Professor Simone Buitendijk, Vice-Provost (Education) at Imperial College London, said: “This international conference reflects Singapore’s status as a global hub for medical education.

“From artificial intelligence to curriculum-mapping software, collaboration between Imperial College London and NTU is changing the way future doctors learn. We embrace the challenge of keeping pace with shifting global health priorities – from caring for aging populations to meeting the rising demand for personalized medicine.

“As demonstrated at this conference, educators and industry stand ready with an abundance of ideas that will improve patient outcomes for the better.”
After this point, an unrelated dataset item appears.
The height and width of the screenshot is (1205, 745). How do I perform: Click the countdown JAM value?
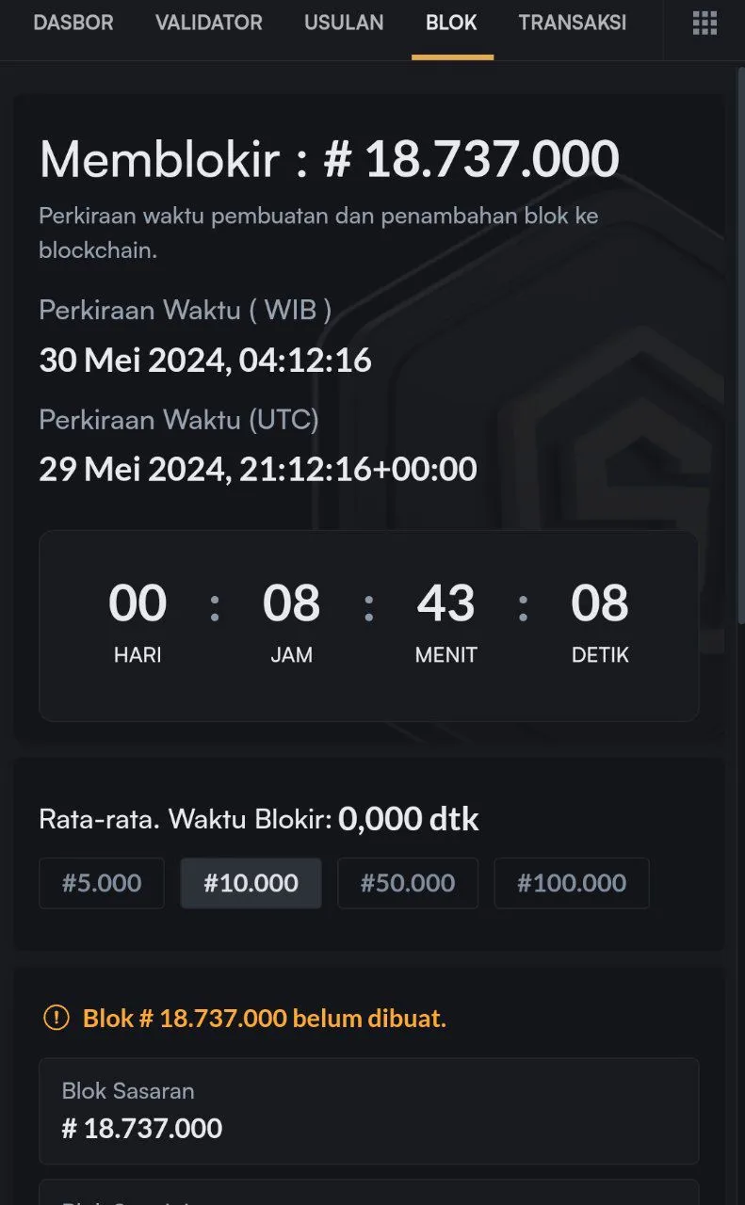point(292,603)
Over the two days, there will be practical opportunities for participants to enhance their teaching skills and learn about the latest advances in medical education with hands-on workshops, facilitated discussions and presentations by internationally renowned medical educators.

Invited speakers include Queen Mary University of London Professor of Medicine and Education Dame Parveen Kumar, who will challenge the conventions of textbook learning in medical education, LKCMedicine Visiting Professor Henk Schmidt who will present a research-informed view of How students learn in the healthcare setting, and IBM Asia Pacific Director of Healthcare & Social Services Ms Farhana Nakhooda, who will talk about augmented clinical intelligence as a new era in healthcare. (See Annex B)

LKCMedicine Dean Professor James Best said, “Our mission is to train a new generation of doctors who know how and when to use the latest technology, while never losing sight of what matters the most – the patient, who is at the heart of their care.

“To prepare our students to become patient-centred doctors, we at LKCMedicine are harnessing the latest technologies from 3D printing to high-fidelity simulation to offer a modern and interactive medical education, while at the same time retaining the patient’s perspective and experience throughout our curriculum, right from the first few weeks of medical school.”

Since it was established in 2010, LKCMedicine has employed innovative technologies and the best teaching practices to deliver a modern medical education.

Moving away from the traditional lectures, LKCMedicine adopts the flipped classroom pedagogy, where students learn the course content online before class and face time with professors and classmates is devoted to collaborative learning. In 2013, the school pioneered the use of plastinated specimens, eliminating the need for traditionally preserved cadavers which are in short supply in Singapore.

The first batch of LKCMedicine students graduated in 2017 and are now working in the various public hospitals in Singapore.